__WHAT THE TASK ASKS__
From the line that includes "This screenshot has height=470, width=1011." down to the final line of the data below, copy every line exactly and leave the rest out.

Stored data entries:

[Start of section]

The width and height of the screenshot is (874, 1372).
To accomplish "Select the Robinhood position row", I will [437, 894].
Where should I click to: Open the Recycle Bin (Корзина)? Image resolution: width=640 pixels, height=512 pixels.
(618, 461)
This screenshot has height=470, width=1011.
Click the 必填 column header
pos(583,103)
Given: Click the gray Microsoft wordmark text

[End of section]

__COMPLETED TASK__
This screenshot has height=470, width=1011.
Click the 必填 column header
pos(583,103)
Given: Click the gray Microsoft wordmark text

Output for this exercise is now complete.